Segment Start: Selected passage

The Student Services Finance Committee discussed budgets for RecWell and the Wisconsin Union Thursday night, prompting tense discussion on the ethics of raising segregated fees during a pandemic. 

RecWell’s proposed 2022 budget included a request for an additional $1.20 in segregated student fees, citing a financially difficult year due to COVID-19. This would bring their projected 2022 segregated fee revenue to $5,315,000, up from 2021’s $4,761,100.

“I notice a 1% increase in segregated fees, and as small as that 1% may seem, the students that are affected most by this increase are those that are already the most vulnerable,” Grant Allocation Committee Chair Sam Jorudd said. 

Jorudd also stated that it would be inappropriate for the university to expect to provide financial assistance to students while simultaneously asking them to pay more in segregated fees. 

Rep. Logan Knochenmus argued that segregated fees have increased year by year, with students receiving little benefit in exchange for the expanded cost. “Money doesn’t just grow on trees,” he said. “But it should not be the students who have to keep getting shafted, paying more fees due to financial decisions made the university.”

When Rep. Roshan Verma asked what the $1.20 increase in student segregated fees would go

towards, RecWell Director Aaron Hobson answered that it would allow them to stay “budget neutral.” With the increased cost, students will not receive any additional services.

Segment End: Selected passage
Segment Start: Data listing

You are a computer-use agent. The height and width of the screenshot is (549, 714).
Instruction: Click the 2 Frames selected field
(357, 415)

Segment End: Data listing
Segment Start: Data listing

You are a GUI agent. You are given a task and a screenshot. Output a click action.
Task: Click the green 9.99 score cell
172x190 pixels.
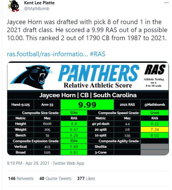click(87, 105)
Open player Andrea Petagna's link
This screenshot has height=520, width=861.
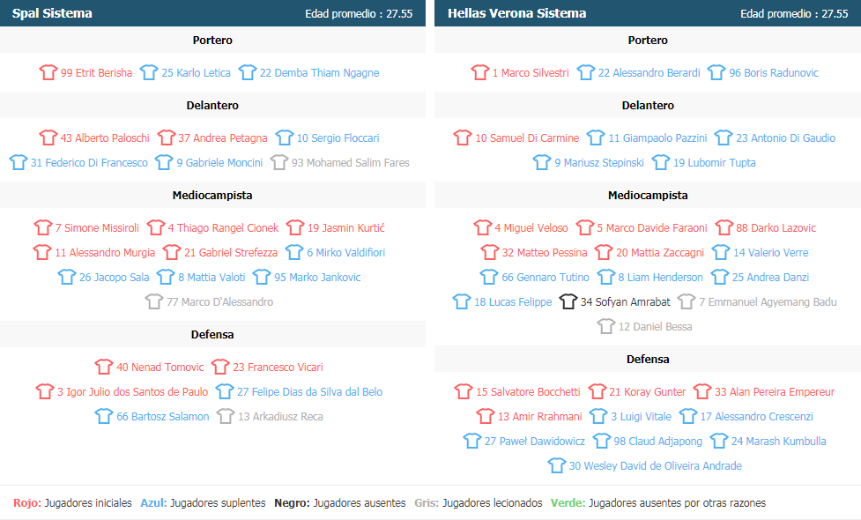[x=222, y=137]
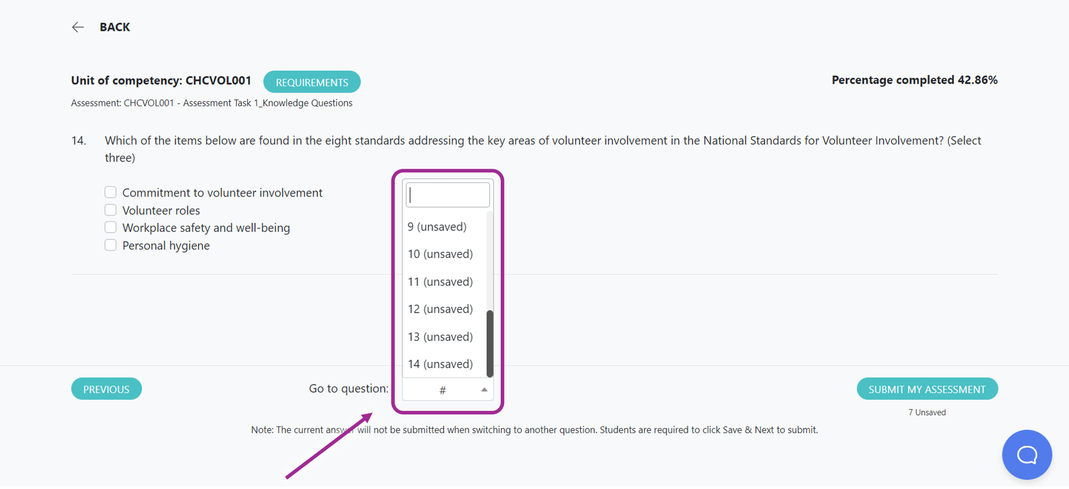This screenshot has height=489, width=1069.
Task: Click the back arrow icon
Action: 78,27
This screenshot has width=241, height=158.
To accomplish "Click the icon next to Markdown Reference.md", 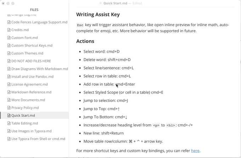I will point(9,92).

Segment End: Data listing
Segment Start: Data listing

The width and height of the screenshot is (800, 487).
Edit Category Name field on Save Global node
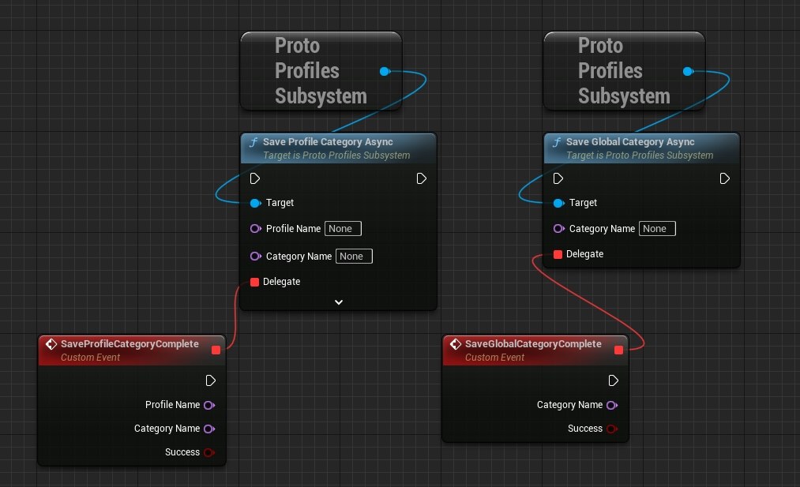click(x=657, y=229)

Segment End: Data listing

Task set
1 – Rewrite the segregated fees article starting with "The Student Services" and going on through "from 2021’s $4,761,100.", swapping "pandemic" for "health crisis".
2 – Pick up the segregated fees article right after its last sentence and keep it going.

Results for the exercise
1 –
The Student Services Finance Committee discussed budgets for RecWell and the Wisconsin Union Thursday night, prompting tense discussion on the ethics of raising segregated fees during a health crisis. 

RecWell’s proposed 2022 budget included a request for an additional $1.20 in segregated student fees, citing a financially difficult year due to COVID-19. This would bring their projected 2022 segregated fee revenue to $5,315,000, up from 2021’s $4,761,100.

2 –
Hobson also held that RecWell would use a portion of the proposed increase — 40% — to fund student-worker salaries, increasing their minimum wage to $11 an hour.

“You realize, all of you student workers here, you’re going to be paying your own paycheck!” Rep. Jack Phillips. “You can increase wages without increasing seg fees. There is so much money, just sitting around, in this university, in the Wisconsin Foundation, in the Wisconsin Alumni Research Foundation.” 

Members of the student body in attendance noted that the meeting’ agenda was inaccessible to the public and that budget items were labeled in a misleading way. Chair Mitnick noted that required material for the meeting to take place may not have been public in a timely manner, making any vote that would take place illegitimate and in violation of the Wisconsin Open Meetings Law. 

The SSFC will hold a vote on the RecWell budget at their Monday, Feb. 22 meeting.

A vote on the Wisconsin Union budget, which was initially presented Monday night, passed 7-2-1.